From School House Rock to Seneca Falls
My first Women's History Month Event took place in the spring of 1985. I was a college student in Syracuse, New York and yet I was unaware of the importance of Seneca Falls, just down the highway. Lucretia Mott was the name of a woman I heard on School House Rock.
The speakers enlightened me to the diversity of women's voices both in history and during contemporary times. There seemed to be competing interests in the role of women in our culture in the 1980s. I became aware very quickly as to how invisible women's contributions to history had become and how devalued the role of women was in the history that was being made at the time.
The event focused on Women for the month of March with speakers who ranged from a radical thinker like Andrea Dworkin to sex-positive writers challenging women to take back their sexuality to political figures who challenged the conservative mantras that attacked women in the workplace. Each brought a different perspective to discussions that weren't really happening often enough in my world. I became aware of the portrayal of women in advertising and saw the defeminizing influences on women's work attire, where suits for women were designed with men's bodies in mind and shoulder pads were the norm. Women who wanted to succeed in the corporate world seemed to have to leave their gender at the door.

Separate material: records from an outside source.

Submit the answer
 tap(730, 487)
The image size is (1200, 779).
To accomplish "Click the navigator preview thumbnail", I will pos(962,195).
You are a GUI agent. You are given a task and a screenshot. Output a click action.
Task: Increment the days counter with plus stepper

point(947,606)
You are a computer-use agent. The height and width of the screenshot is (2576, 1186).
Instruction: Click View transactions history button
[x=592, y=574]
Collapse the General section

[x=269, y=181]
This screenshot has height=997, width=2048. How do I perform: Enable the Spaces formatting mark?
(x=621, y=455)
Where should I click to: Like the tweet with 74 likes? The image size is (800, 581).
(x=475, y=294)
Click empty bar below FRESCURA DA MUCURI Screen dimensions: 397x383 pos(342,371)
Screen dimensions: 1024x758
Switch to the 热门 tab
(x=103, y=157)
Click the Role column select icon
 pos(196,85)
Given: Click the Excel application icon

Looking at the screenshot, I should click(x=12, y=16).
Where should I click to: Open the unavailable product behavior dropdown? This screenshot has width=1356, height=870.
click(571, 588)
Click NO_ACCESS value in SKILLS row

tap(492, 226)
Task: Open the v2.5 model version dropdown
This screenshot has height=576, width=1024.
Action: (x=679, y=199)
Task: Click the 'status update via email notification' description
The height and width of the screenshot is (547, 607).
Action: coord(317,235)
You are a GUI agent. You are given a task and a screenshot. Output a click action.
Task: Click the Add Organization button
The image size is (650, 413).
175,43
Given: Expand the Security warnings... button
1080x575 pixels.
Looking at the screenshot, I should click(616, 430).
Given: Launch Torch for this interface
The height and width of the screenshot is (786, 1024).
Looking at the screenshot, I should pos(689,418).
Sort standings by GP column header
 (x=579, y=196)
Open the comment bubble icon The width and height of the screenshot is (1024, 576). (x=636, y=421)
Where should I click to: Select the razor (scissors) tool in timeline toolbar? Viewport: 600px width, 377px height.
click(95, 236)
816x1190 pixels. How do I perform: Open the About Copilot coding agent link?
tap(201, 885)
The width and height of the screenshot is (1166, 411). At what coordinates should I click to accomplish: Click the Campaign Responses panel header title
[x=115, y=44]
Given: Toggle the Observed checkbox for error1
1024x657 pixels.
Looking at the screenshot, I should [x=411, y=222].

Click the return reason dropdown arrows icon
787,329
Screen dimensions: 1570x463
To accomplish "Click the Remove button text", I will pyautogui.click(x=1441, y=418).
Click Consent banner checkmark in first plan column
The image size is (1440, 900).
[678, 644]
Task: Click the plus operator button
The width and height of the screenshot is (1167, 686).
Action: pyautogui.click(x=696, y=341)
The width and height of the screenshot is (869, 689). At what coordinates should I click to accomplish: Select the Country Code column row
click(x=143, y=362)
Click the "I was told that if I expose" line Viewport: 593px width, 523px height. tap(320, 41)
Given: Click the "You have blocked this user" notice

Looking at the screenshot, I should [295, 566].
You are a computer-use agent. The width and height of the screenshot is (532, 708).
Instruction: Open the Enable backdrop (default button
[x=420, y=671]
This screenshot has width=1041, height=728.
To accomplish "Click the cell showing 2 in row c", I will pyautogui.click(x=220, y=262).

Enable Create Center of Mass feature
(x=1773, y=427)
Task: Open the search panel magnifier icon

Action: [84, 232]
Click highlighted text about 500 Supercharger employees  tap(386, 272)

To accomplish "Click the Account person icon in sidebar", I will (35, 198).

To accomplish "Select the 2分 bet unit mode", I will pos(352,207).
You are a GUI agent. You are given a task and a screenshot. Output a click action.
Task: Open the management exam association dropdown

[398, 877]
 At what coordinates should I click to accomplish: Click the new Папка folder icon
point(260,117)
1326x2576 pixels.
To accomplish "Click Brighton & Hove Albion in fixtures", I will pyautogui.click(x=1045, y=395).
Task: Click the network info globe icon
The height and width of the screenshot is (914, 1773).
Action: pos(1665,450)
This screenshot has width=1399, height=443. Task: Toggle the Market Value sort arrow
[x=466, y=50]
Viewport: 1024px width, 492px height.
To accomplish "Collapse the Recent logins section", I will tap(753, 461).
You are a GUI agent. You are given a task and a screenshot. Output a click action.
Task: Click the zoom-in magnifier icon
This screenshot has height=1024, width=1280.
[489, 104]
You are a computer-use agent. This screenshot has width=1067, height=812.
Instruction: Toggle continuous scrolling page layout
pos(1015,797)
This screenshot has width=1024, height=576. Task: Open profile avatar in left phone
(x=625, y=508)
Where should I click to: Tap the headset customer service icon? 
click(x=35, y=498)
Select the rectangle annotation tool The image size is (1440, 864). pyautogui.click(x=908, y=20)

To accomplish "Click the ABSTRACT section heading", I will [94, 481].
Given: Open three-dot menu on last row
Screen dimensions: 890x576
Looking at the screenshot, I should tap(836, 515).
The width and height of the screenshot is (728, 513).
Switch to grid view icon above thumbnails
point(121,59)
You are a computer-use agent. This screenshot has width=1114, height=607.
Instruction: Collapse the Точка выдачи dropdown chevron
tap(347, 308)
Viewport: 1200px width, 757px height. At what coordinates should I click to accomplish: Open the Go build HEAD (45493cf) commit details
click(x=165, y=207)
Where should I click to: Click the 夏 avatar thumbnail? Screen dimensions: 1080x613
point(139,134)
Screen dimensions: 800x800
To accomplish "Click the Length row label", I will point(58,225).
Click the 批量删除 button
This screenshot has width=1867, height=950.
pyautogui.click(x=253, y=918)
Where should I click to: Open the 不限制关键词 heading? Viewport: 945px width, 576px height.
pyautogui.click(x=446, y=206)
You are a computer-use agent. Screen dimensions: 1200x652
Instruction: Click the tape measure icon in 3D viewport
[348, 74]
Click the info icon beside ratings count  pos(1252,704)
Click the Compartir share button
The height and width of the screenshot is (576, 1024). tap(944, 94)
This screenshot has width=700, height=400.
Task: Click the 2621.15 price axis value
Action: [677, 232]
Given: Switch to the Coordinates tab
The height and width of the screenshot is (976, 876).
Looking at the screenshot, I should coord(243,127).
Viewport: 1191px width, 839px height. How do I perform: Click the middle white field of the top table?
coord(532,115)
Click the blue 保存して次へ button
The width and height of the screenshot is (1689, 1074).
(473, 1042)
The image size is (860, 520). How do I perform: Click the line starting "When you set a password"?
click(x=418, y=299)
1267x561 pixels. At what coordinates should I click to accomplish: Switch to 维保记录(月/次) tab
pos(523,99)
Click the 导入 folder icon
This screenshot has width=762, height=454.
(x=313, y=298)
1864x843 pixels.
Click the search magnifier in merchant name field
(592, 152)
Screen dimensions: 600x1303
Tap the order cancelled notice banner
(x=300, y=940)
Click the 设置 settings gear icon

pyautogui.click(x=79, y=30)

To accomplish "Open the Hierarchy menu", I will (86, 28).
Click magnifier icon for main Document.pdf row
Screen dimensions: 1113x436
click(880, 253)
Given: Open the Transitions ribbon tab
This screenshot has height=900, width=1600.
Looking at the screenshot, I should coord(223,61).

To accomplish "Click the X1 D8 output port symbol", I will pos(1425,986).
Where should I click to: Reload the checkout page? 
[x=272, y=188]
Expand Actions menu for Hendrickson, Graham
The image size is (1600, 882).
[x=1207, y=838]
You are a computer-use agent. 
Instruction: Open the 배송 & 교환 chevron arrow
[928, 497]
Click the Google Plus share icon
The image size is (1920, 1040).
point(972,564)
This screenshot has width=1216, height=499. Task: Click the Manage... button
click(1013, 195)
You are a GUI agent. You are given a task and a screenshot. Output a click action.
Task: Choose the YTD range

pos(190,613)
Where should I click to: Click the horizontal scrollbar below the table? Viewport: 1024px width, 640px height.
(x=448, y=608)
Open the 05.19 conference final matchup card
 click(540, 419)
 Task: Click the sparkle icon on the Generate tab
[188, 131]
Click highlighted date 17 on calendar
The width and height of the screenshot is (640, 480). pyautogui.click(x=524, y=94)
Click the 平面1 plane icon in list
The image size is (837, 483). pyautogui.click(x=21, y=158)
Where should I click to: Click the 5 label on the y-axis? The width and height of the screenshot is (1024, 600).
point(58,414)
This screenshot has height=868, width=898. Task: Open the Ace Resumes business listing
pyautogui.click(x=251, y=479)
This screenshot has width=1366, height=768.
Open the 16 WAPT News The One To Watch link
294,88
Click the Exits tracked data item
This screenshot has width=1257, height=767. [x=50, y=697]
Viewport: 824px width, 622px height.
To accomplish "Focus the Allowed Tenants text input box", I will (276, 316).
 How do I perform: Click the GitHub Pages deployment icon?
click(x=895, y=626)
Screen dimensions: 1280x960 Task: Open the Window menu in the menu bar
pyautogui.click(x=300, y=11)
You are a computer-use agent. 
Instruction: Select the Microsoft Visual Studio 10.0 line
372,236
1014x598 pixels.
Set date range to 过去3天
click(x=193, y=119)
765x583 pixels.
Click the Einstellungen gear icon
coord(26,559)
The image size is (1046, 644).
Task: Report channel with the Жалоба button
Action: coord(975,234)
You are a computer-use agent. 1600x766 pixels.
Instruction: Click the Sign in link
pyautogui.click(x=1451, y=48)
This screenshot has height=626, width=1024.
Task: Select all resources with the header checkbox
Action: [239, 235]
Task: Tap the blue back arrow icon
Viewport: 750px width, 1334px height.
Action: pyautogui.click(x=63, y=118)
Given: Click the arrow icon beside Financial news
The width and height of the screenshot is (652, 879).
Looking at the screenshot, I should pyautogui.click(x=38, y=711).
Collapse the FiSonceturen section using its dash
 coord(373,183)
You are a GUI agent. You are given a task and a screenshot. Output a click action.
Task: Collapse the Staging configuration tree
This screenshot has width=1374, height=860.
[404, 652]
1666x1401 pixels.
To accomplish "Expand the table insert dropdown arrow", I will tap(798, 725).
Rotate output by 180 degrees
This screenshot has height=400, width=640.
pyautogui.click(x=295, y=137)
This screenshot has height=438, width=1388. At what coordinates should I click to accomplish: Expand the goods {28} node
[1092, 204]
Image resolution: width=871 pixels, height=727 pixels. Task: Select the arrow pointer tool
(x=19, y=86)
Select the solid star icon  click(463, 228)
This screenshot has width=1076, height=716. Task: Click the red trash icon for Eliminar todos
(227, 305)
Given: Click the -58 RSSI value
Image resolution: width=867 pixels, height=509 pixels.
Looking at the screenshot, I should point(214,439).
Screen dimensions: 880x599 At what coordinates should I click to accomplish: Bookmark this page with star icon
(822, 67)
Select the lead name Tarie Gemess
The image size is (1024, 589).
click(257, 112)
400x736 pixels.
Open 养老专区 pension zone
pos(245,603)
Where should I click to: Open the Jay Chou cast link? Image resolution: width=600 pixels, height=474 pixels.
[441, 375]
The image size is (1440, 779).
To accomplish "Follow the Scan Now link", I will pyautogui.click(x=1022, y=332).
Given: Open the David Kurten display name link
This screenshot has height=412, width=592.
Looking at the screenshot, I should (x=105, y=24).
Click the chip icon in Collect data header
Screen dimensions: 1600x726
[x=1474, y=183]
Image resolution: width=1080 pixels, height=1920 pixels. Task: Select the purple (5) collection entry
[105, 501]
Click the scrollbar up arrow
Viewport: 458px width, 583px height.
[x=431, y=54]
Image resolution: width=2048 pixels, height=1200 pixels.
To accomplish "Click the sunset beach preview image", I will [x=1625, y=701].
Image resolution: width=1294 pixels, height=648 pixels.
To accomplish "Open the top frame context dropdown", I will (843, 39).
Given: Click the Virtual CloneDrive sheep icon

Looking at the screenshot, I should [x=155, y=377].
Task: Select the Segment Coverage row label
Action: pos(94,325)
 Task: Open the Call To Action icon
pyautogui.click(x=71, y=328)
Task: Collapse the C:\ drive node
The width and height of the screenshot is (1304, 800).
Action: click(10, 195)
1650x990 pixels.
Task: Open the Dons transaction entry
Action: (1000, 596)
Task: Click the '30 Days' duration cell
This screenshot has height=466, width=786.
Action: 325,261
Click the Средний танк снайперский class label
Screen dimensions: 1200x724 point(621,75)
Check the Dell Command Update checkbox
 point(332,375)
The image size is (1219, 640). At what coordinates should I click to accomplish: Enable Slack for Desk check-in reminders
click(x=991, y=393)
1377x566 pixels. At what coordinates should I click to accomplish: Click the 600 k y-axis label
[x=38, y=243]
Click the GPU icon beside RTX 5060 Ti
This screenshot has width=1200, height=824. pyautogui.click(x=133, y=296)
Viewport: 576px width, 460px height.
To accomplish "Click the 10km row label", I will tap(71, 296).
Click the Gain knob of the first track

Women's History month challenged the deluge of imagery that soaked the culture the other 11 months out of the year. It gave voice to those made silent by chauvinism and fear. And as a young college student, it helped me seek out a better understanding of my own ignorance and attitudes as well broaden my knowledge of how popular culture shaped how I saw my fellow students, my professors, and the women I encountered in my daily life.
Women's History Month truly helped to change my worldview.